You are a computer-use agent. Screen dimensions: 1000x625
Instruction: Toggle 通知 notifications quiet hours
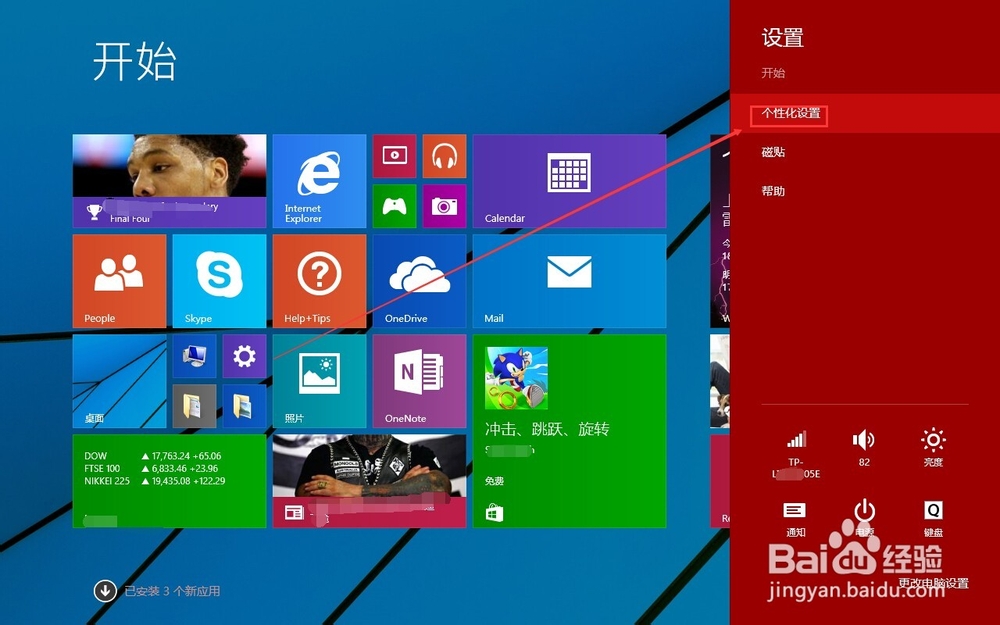tap(795, 512)
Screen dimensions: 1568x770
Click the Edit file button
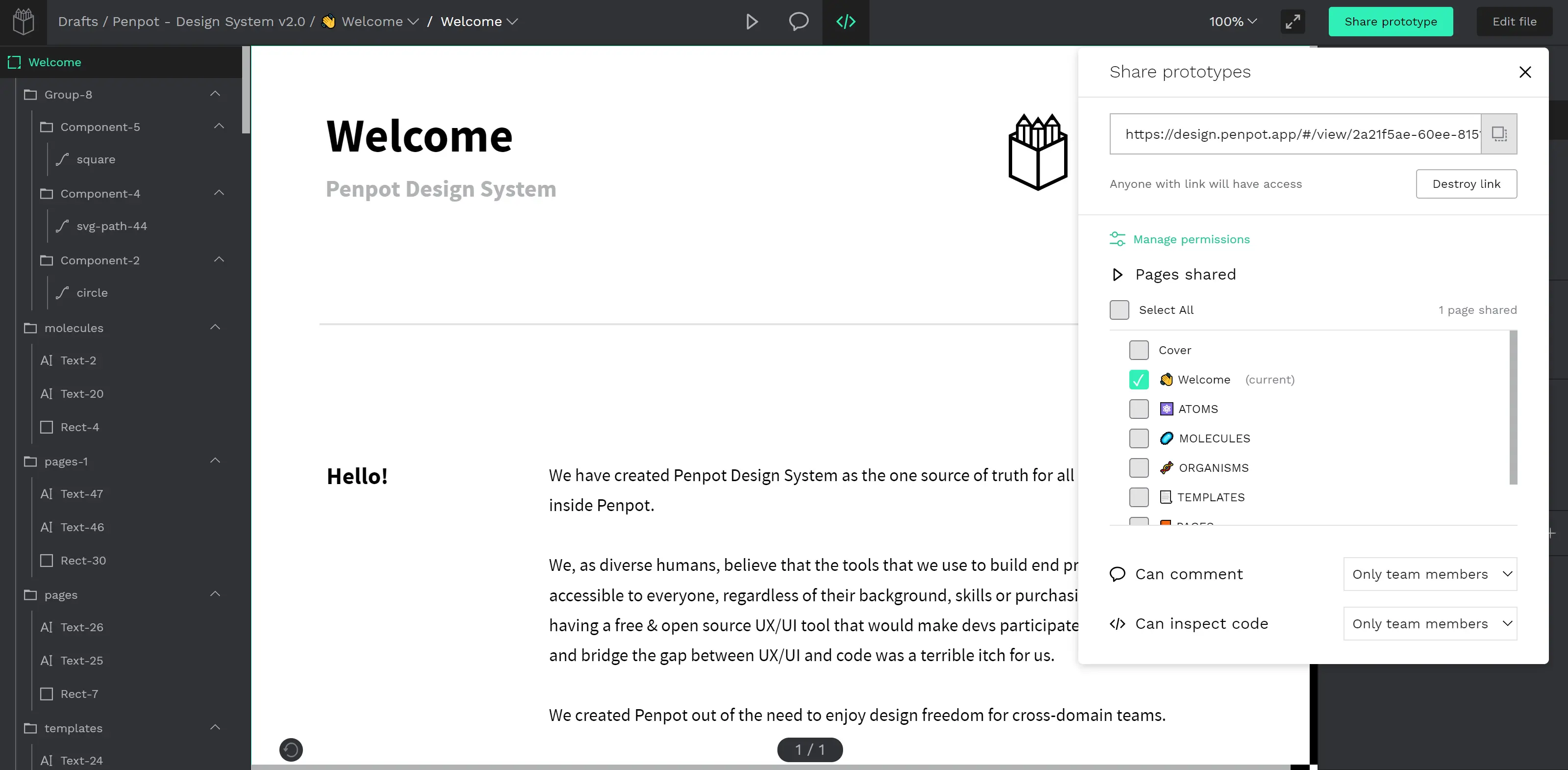[1514, 22]
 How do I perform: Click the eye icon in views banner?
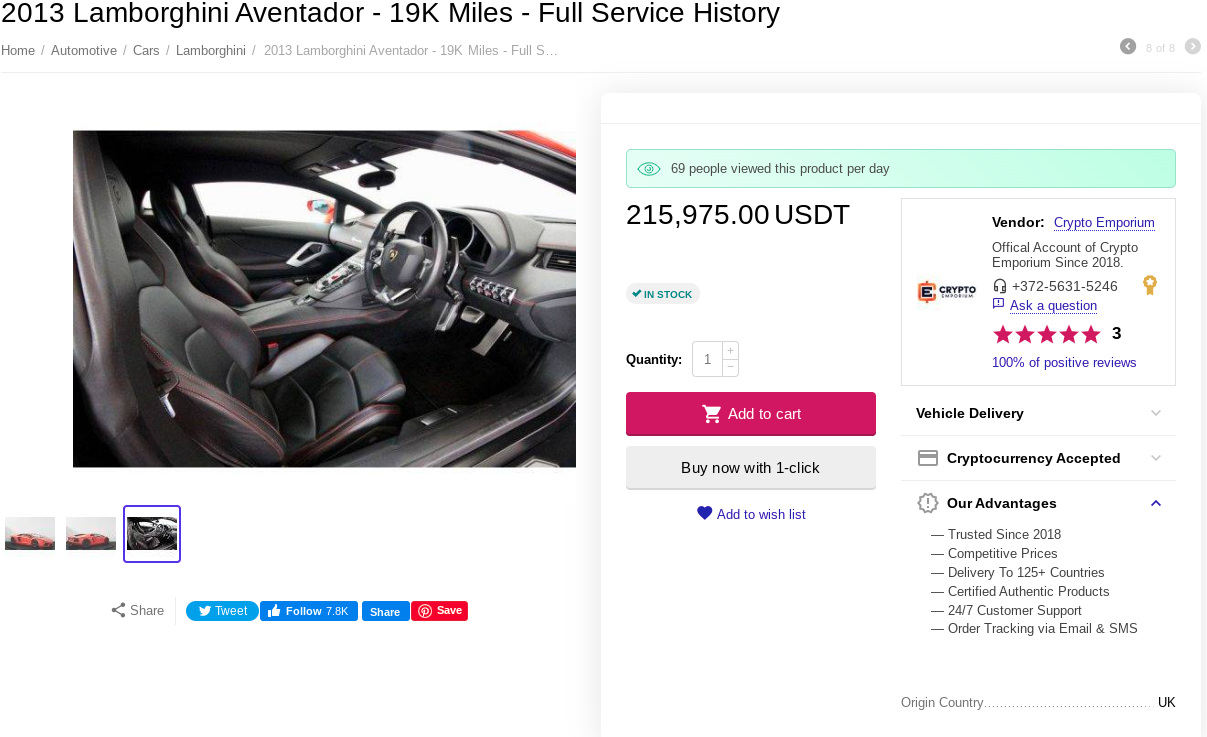tap(649, 169)
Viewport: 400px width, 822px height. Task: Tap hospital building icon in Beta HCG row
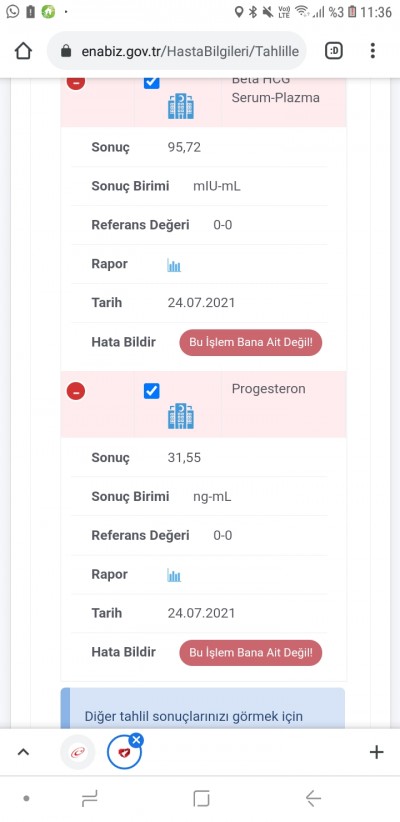[x=181, y=106]
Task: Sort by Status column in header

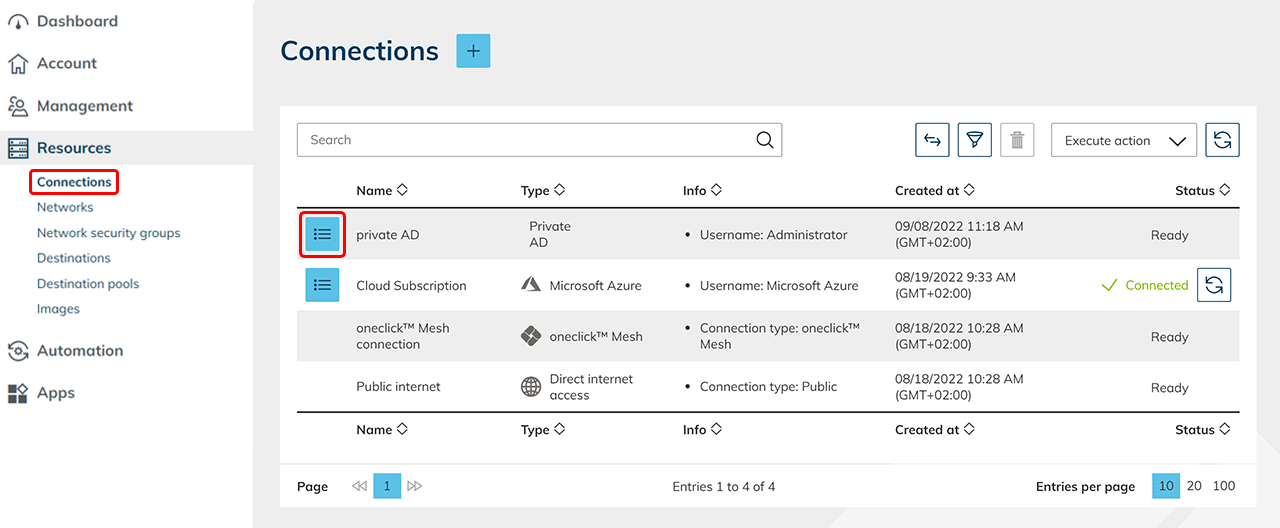Action: click(x=1202, y=190)
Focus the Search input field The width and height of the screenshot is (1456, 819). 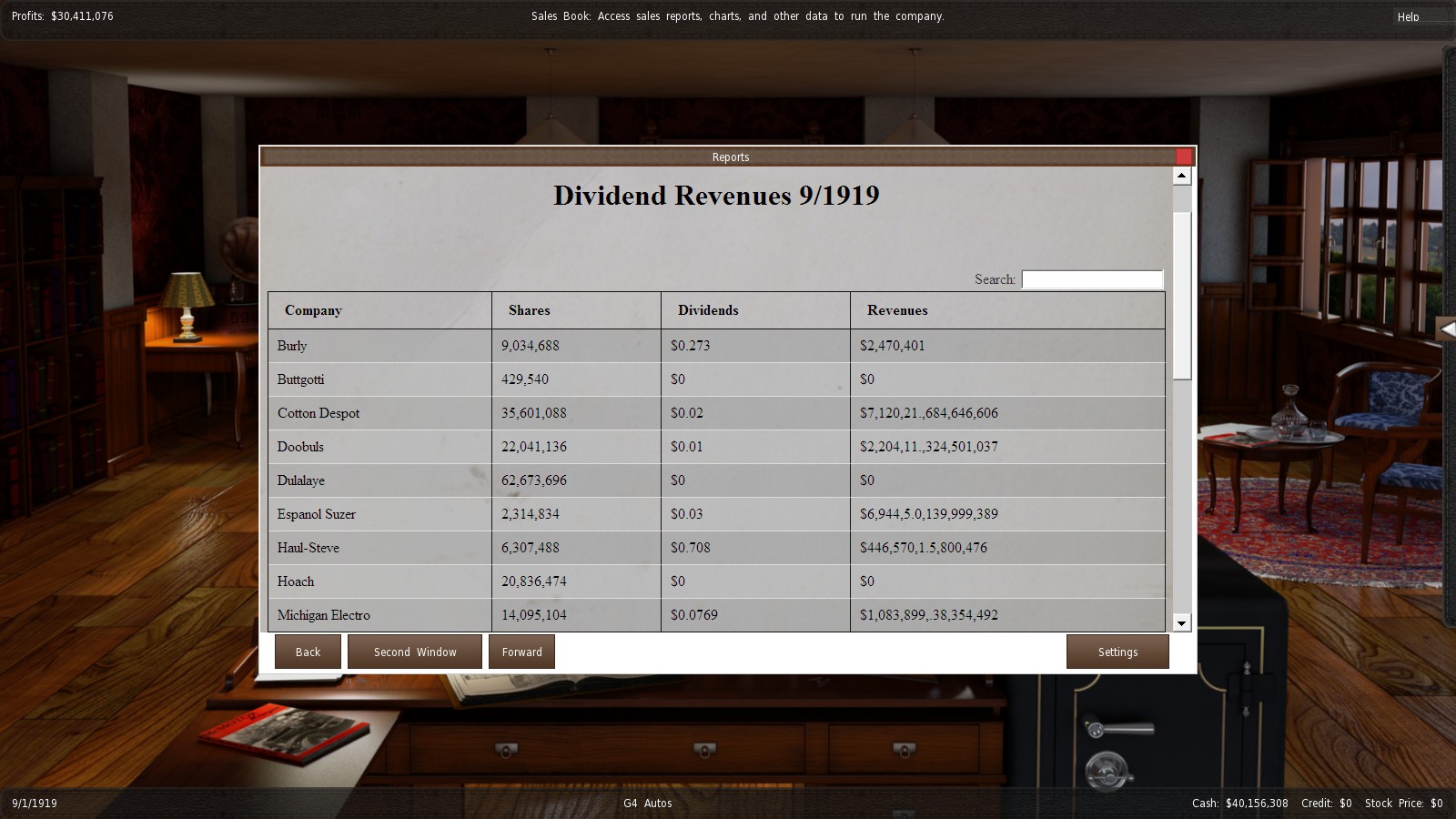coord(1092,279)
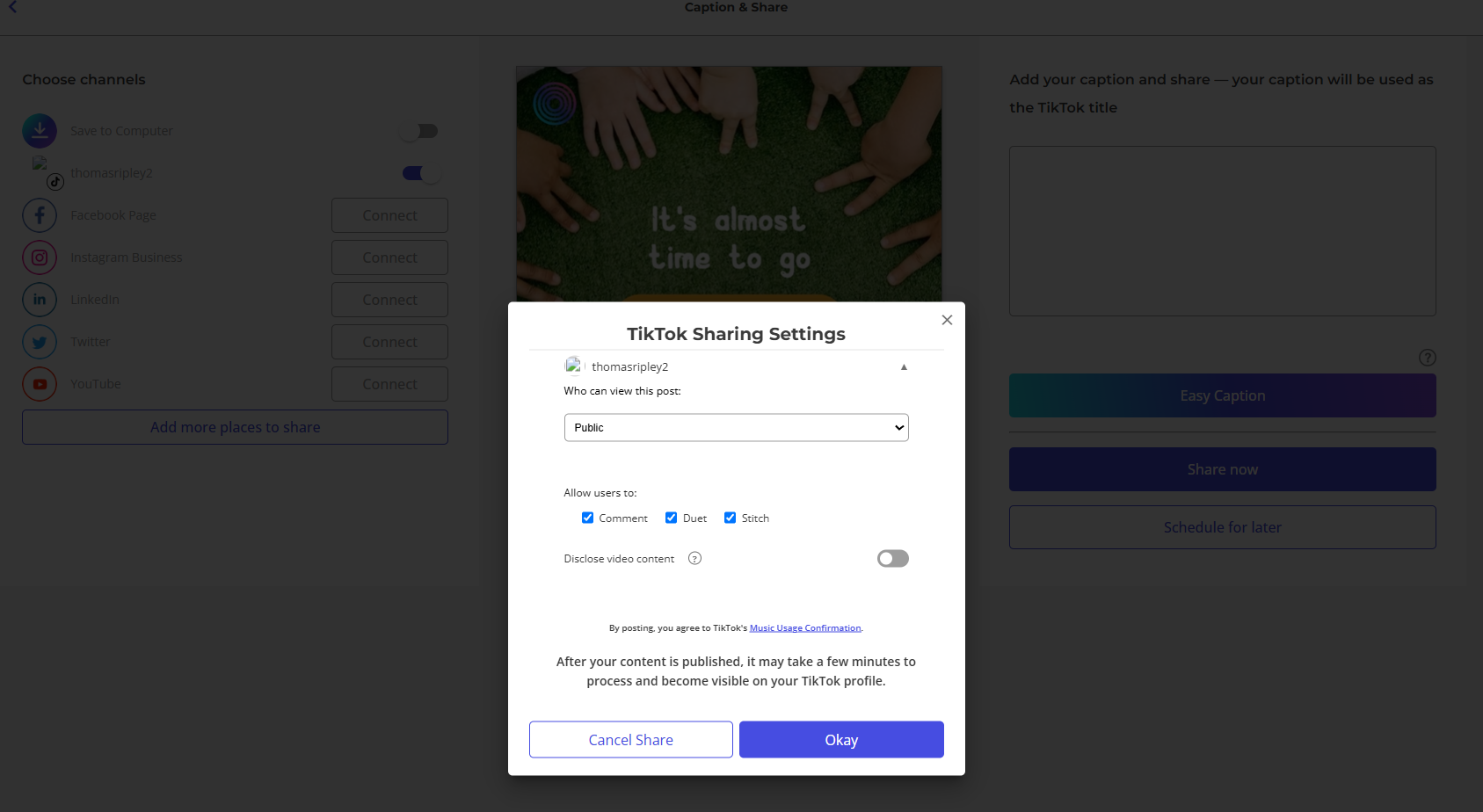Viewport: 1483px width, 812px height.
Task: Collapse the thomasripley2 account section arrow
Action: 904,367
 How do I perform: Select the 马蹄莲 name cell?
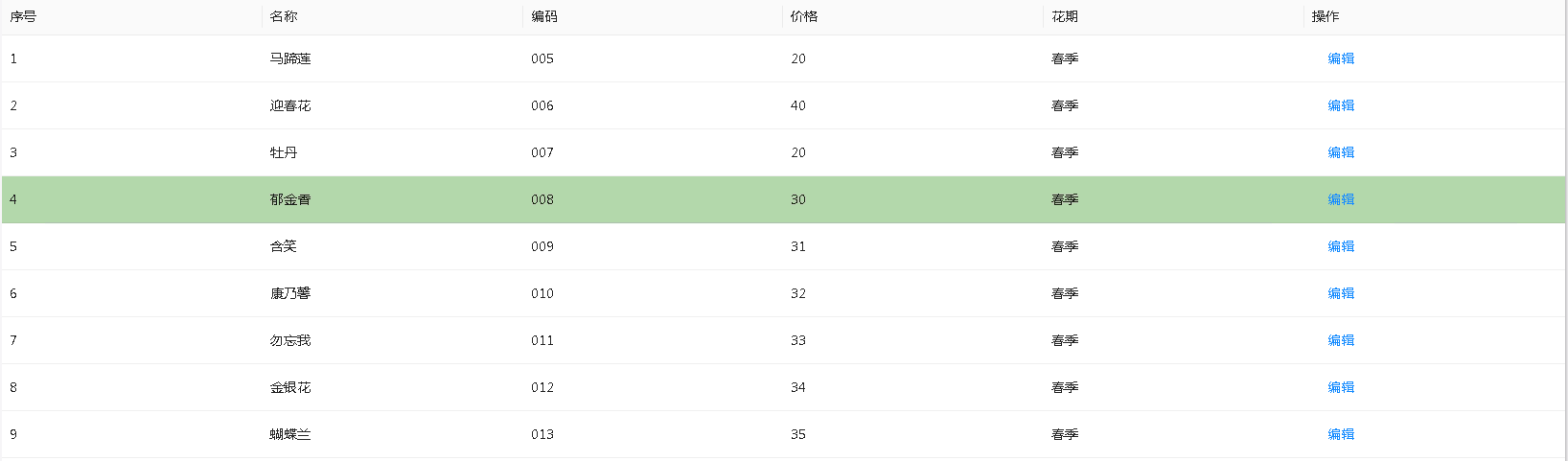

▶ [What is required]:
Would you report every line of the entries above containing the word "dimensions"?

▶ [Worked solution]:
You are a computer-use agent. Screen dimensions: 1000x625
Screen dimensions: 1568x770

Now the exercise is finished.